Mira de reojo a los transeúntes y su mirada se encuentra con la de una estudiante de medicina que aún está vestida con su uniforme ocre. Ella lo mira pero ignora que Humberto hizo lo propio en giras con Olimpo Cárdenas por México, o que conoció a la actriz y cantante mexicana Lucía Méndez.

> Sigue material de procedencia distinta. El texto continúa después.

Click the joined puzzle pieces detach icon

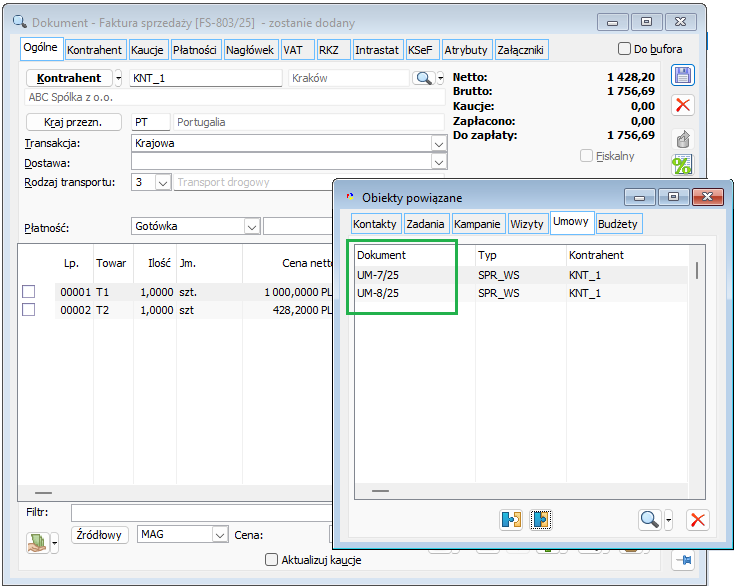[541, 519]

Ni siquiera adivina que acompañó a las Hermanas Calle durante los conciertos de Barranquilla, o que escribe poesías, chistes y dichos.

“Todos dicen que quieren llegar a viejos, pero nadie quiere ser un viejo. Es decir, no creo que ser viejo sea lo mejor, será una dicha en cierta forma, pero cuando uno llega a viejo hay de todo: dolores, dolencias, uno se arruga y se dobla”, se lamenta con nobleza profesional, sin embargo, acto seguido, la disimula con un chiste: “Ahora me quieren demandar por concierto para deleitar”. Y es que para ejecutar canciones hay que tener, ante todo, la sensibilidad temeraria de reconocerse en las canciones. Cantar es disparar contra el olvido.

Humberto nació un sábado 22 de diciembre de 1945.
Perdió a uno de sus cuatro hijos, cuanto éste tenía tan sólo 19 años. Era soldado profesional y la guerrilla lo asesinó en Aguachica, Cesar, en 1995. Perdieron la vida 23 soldados en total.
Un pacto vallenato es el título de la canción que compuso como promesa a Rafael Escalona sobre el famoso tema Jaime Molina.